You can use a torch and do a localized temper on a hidden tang. I do it with damn near every knife I make. There's a full description in my sig line thread. In that thread I did it with an oxy/acet torch, but you can easily do it with a propane torch. When using a propane torch, I put a soft firebrick behind the tang so the heat stays there... it makes the job much faster.
 
Tryprr and Bo T, thanks for those suggestions. Good to know it would be a slow cool that would result in the steel being annealed.
Nick, Its not that I am planning to convert them afterwards. I just want to know whats involved If I need to. I know its a bit silly but I can be pretty fickle with a knifes design. I am only sending in this one batch for HT this year so I like to try and keep my creative options open and still have a hardened blade I can finish up real quick. And thanks for the link in your sig. While Ive seen and learned from many of your threads for some reason I overlooked that one.
Thanks for the responses all.
 
If the holes are small, or not drilled yet, grinding the blade down after HT isn't all that hard with a 36 grit belt. The concern is if there are holes in the full tang that will interfere with getting the hidden tang small enough.
 
Hold the blade in water, heat tang to dull red with a torch three times, allowing to cool to black In between. It will drill just fine. It's a poor mans spheroidizing anneal. Thats how I do it.
 
Okay, I can understand that. It seems like you'd be best off to just go ahead and make a couple of them hidden tangs now, when it's easier to do. ;) :)


Ceramic belts will eat any steel, hard or soft, and good ones will do it without building up a bunch of heat (so long as you're careful).
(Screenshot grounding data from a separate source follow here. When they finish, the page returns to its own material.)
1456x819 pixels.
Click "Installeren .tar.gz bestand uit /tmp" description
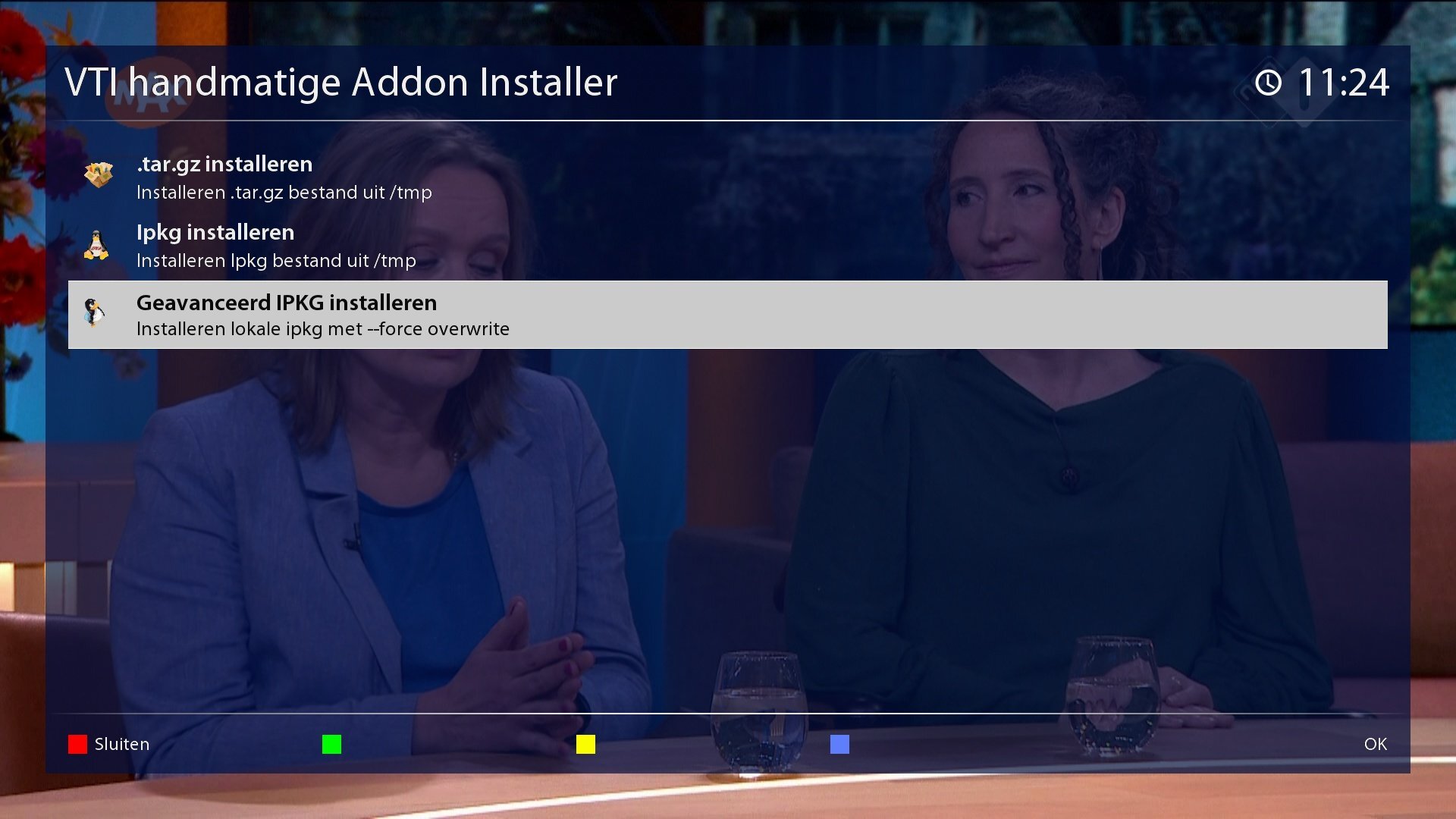point(284,193)
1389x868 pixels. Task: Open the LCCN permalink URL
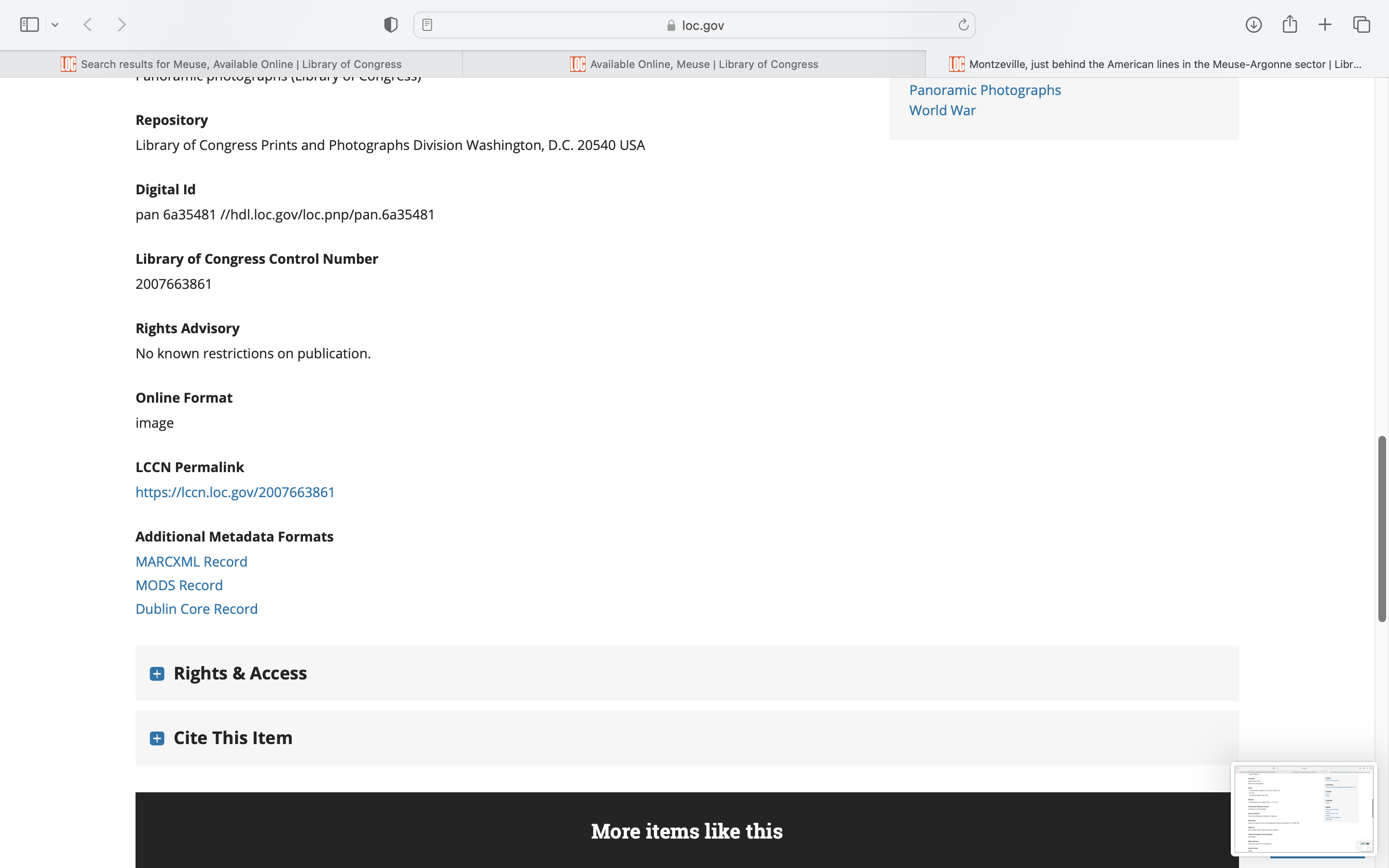click(x=235, y=492)
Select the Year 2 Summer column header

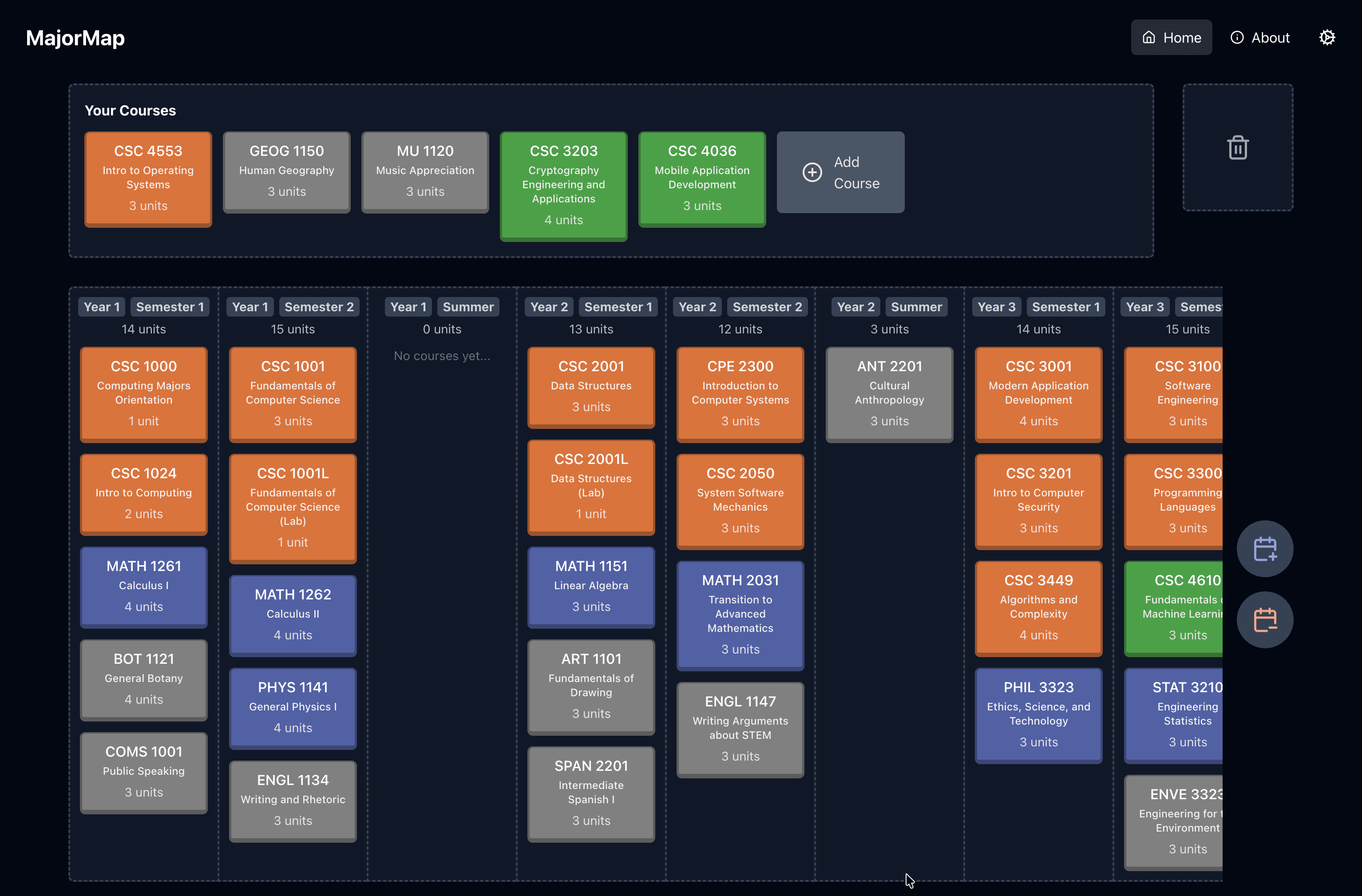click(889, 306)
You don't actually have to heat a tang to a red heat to be able to drill it. I'm not saying you shouldn't! Do whatever works for you in your shop! :) But heating the tang all the way to red would make me a bit nervous. I heat to blue, and the go a bit past that, to where the oxides go from that pretty blue to a silvery color, cool it off, sand off the oxides/color, and repeat two more times.

I just did this very thing on the Joe Paranee project blade's tang last night (fully hardened 52100), and it allowed me to drill with a 1/8" Cobalt bit, and then opened it up to size with a freshly sharpened HSS bit. :)
 
I hope I'm not hyjacking this thread, but it might be educational for others as well.
I might not be nervous cause I don't know any better. What should I be nervous about? My understanding is the steel is still in its martinsite state after doing this, is this correct? Even if it goes to perlite, would that be so bad? Not getting defensive, just want to understand this better.
 
Not hijacking at all, just taking it to the next level. I am wondering these things too. How does the steel start to change?
 
Hi, I have purchased some Damascus blades that were already ground and heat treated and etched. The blades were super hard so I gripped the blade in a vise with some leather and clamped little vise grip pliers all around the tang and heated the spots with a torch where I wanted to drill holes. I used tungsten carbide bits and was successful.

I would drill all the holes I might need before heat treat on the blades that I grind and decide which holes to use when making bolsters and scales.
 
If you're not confident in what a blade can do, or what purpose it will serve, it's not ready for HT.